While the mill pond and cranberry industry certainly played large roles in the demise of the Childs River Alewife run, an equally important factor was the diversion of the outflow of John’s Pond into the neighboring Quashnet River. The natural headwaters of the Quashnet actually lie in a swamp about an eighth of a mile east of John’s Pond, but in the late 19th century, a ditch was dug from the swamp to the pond to provide more water for the downstream cranberry bogs.

It’s not known exactly when Alewives first began to run the Quashnet, though it’s likely that the run was populated by the offspring of parents that had originally entered John’s Pond through the Childs River. The diversion of the pond’s outflow to the Quashnet reduced the Childs River—first to a stream, then a trickle, and eventually, nothing at all. And without access to a pond, there are no Childs River Alewives. The Quashnet stole the run.

The current start of the Quashnet River at the dam outlet of John’s Pond in Mashpee.

But Alewife runs can return. Across New England, river passage is being restored through the removal of dams and culverts, and by improving degraded river channels. Thanks to these efforts, river herring—both Bluebacks and Alewives—are finding their way back to native watersheds.

Still, restoring a run to the Childs River is complicated. For one, the river wasn’t a natural herring run to begin with. Like many places on Cape Cod, John’s Pond was artificially connected to the Childs River in the mid-1800s by a manmade ditch, specifically to develop a herring fishery. In truth, the Childs River’s headwaters lie about half a mile south of the pond, fed by natural springs.

The current headwaters of the Childs River - a small spring-fed pool about a half mile south of Johns Pond.

Re-establishing a run would require reconnecting John’s Pond to the Childs River, and that would almost certainly reduce flow to the Quashnet. That’s a problem. The Quashnet’s river herring run and sea-run Brook Trout fishery are thriving—and cherished. People expect them. They celebrate them. Whether the public would support bringing Alewives back to the Childs River at the possible expense of the Quashnet is an open question.

A reconnection with John’s Pond would also complicate the recently completed restoration project on the Upper Childs River. That effort, aimed at reviving native Brook Trout habitat, removed old cranberry bogs and the mill pond, and reestablished a more natural river channel. But it stopped short of reconnecting the river to John’s Pond.

A passive integrated transponder (PIT) array installed in the restored section of the lower Childs River to monitor Brook Trout populations.

Today, the Childs River is fed entirely by cold, clean groundwater—freshwater seeps trickling down from the leaf-littered slopes and bubbling up through the gravelly sediments of the riverbed.
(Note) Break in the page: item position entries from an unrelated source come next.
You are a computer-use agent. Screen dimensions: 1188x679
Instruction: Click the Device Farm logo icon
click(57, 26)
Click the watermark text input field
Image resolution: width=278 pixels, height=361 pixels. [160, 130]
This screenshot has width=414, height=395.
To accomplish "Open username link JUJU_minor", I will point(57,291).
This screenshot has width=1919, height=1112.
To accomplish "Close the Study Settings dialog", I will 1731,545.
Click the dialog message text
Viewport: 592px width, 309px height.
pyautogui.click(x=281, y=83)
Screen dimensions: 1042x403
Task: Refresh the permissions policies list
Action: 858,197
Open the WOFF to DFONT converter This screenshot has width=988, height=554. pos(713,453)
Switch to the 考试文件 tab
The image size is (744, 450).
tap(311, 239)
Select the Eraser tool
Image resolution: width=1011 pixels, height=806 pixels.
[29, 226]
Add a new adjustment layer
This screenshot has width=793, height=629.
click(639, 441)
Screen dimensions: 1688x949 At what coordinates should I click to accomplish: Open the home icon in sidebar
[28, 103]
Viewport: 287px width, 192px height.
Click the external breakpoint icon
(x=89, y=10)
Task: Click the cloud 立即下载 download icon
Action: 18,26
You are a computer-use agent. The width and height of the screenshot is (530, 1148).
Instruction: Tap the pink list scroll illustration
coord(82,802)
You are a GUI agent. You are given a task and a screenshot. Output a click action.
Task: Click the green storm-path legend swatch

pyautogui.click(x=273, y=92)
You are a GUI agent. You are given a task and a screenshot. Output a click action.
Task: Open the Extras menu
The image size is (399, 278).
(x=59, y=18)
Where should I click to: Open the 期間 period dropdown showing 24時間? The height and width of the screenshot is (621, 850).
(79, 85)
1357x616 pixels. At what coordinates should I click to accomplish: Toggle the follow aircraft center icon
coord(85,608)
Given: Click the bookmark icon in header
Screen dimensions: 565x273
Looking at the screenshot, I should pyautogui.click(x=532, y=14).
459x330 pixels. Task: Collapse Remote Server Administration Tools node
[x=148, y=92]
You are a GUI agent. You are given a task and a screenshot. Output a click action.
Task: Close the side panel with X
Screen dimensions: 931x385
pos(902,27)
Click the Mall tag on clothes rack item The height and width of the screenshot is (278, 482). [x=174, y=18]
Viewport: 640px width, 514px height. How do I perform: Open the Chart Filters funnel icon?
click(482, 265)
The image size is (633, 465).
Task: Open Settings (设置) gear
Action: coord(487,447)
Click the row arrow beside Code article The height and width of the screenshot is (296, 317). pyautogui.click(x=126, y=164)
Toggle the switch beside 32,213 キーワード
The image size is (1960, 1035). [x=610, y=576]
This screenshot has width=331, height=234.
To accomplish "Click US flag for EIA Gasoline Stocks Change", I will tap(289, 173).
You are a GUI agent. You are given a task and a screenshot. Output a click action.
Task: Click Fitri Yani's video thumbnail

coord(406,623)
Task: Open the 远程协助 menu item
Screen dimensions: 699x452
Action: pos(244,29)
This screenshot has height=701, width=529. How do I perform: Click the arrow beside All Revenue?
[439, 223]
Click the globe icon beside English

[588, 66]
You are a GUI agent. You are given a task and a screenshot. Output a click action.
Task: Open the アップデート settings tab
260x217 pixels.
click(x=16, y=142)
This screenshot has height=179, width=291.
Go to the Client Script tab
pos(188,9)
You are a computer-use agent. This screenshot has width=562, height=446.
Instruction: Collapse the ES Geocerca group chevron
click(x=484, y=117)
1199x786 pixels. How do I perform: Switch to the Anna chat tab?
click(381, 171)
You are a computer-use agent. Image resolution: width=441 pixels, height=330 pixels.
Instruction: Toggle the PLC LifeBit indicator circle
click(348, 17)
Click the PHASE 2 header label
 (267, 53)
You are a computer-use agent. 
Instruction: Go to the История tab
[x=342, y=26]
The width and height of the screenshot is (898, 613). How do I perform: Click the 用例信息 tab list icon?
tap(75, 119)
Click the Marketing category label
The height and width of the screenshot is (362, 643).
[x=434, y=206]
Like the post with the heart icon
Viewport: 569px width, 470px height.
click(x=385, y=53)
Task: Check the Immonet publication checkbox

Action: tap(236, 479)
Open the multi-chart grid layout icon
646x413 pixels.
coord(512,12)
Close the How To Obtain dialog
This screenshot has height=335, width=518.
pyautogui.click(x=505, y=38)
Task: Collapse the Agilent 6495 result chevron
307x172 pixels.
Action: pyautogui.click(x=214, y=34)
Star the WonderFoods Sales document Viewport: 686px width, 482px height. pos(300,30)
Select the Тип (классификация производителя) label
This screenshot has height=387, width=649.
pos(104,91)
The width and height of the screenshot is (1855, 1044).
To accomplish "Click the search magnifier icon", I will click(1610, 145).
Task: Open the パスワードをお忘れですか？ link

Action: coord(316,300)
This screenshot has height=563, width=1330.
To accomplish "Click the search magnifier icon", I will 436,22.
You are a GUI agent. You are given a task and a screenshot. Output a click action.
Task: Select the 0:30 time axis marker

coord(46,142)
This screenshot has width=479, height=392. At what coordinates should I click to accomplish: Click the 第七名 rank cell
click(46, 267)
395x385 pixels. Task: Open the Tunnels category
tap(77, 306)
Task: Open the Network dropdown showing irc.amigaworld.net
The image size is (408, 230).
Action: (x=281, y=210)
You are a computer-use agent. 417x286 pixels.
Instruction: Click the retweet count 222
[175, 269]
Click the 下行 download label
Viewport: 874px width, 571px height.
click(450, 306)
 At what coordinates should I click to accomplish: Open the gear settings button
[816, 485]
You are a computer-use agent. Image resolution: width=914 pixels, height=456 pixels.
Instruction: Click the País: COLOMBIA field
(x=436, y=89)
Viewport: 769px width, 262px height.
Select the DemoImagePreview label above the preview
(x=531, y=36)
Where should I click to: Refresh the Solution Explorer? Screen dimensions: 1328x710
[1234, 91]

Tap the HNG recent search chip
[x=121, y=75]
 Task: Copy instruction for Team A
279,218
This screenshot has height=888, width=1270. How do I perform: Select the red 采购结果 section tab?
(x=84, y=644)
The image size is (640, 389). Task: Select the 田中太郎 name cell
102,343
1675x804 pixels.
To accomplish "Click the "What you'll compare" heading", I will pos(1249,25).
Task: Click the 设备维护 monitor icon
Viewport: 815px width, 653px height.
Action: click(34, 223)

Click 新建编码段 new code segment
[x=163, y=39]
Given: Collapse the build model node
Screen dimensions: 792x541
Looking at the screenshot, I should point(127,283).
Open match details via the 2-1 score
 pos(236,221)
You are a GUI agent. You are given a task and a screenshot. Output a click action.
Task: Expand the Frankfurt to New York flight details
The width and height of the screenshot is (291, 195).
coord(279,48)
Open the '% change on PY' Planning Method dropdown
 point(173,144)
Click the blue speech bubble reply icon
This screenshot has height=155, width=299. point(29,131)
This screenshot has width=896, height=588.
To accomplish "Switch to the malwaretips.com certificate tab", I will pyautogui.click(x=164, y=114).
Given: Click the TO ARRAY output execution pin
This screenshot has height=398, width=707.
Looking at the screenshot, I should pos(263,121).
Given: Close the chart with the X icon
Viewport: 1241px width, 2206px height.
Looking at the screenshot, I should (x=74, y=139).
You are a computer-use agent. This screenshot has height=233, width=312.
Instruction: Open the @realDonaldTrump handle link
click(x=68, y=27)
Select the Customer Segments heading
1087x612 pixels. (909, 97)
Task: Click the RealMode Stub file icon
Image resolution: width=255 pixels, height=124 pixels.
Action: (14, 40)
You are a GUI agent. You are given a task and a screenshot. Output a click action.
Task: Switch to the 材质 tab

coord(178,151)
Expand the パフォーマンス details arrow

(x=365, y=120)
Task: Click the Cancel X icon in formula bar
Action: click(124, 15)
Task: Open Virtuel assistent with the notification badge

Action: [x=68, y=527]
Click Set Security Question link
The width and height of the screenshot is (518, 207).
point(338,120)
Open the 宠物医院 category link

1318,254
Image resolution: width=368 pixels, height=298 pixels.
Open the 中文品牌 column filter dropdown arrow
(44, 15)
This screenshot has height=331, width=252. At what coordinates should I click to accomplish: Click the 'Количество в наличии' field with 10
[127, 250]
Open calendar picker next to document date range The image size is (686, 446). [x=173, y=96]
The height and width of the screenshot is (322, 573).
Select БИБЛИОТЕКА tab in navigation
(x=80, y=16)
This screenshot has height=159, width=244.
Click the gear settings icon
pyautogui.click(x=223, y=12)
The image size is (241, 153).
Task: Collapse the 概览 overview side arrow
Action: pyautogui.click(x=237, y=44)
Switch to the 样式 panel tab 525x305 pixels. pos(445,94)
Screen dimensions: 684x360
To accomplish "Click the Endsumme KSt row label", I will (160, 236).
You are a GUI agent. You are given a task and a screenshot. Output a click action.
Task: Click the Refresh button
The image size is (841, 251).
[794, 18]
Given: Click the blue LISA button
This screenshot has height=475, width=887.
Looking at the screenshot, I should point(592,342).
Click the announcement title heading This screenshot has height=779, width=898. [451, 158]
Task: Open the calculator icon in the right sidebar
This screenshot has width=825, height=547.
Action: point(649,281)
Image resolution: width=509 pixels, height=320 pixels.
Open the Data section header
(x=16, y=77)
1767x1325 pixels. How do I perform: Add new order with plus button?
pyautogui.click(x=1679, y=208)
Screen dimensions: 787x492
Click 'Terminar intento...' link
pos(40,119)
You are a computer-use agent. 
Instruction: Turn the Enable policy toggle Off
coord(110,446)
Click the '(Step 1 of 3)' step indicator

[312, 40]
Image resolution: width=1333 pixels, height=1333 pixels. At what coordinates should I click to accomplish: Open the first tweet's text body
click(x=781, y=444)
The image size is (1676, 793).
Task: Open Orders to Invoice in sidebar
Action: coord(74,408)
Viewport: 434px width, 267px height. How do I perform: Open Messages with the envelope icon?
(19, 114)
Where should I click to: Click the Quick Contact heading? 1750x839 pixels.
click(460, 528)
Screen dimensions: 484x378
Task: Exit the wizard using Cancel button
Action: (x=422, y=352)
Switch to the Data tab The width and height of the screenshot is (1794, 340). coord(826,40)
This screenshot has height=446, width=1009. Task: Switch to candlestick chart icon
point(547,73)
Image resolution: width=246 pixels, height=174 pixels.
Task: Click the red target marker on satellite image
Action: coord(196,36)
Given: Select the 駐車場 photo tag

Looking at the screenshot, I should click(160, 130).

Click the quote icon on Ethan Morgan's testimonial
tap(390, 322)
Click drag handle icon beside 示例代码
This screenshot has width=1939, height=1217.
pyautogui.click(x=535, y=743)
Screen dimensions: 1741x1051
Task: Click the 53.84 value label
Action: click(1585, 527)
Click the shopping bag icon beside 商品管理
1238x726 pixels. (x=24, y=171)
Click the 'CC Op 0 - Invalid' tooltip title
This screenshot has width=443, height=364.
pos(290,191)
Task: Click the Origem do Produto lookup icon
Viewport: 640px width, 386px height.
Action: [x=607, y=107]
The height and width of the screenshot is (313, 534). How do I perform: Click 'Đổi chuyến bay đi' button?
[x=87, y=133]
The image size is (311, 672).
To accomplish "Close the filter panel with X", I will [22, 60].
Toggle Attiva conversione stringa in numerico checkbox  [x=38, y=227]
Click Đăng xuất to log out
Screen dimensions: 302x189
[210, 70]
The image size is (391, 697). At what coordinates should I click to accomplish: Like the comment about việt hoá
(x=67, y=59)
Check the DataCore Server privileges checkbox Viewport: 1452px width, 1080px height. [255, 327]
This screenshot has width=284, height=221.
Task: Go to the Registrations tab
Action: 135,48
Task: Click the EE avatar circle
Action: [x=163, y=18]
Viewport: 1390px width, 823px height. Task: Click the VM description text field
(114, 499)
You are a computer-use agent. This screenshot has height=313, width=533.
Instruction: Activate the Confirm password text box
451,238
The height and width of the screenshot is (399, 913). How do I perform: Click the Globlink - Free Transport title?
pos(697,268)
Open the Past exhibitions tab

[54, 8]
These spring-fed flows keep water temperatures cool, stable, and ideal for Brook Trout. Reintroducing the relatively warm surface water from John’s Pond would undo much of that progress. It would shift the thermal regime, and threaten the very habitat the restoration set out to protect.

There’s a certain poetry to a river herring run—both fleeting and enduring. The fish appear only for a few short weeks each spring, yet their return marks a rhythm older than any mill or bog, older than the roads or houses that now line the watershed. It’s a reminder that nature’s clock keeps ticking, even when we forget to wind it.

Here’s the thing about river herring: never count them out. They’re stubborn. Resilient. In rivers across Massachusetts and far beyond, they’re finding their way back—back to waters once dammed, drained, or dismissed. Their story isn’t over. And maybe, just maybe, neither is the story of the Childs River.


References

Belding, DL. 1920. A Report upon the Alewife Fisheries of Massachusetts. Department of Conservation, Division of Fisheries and Game.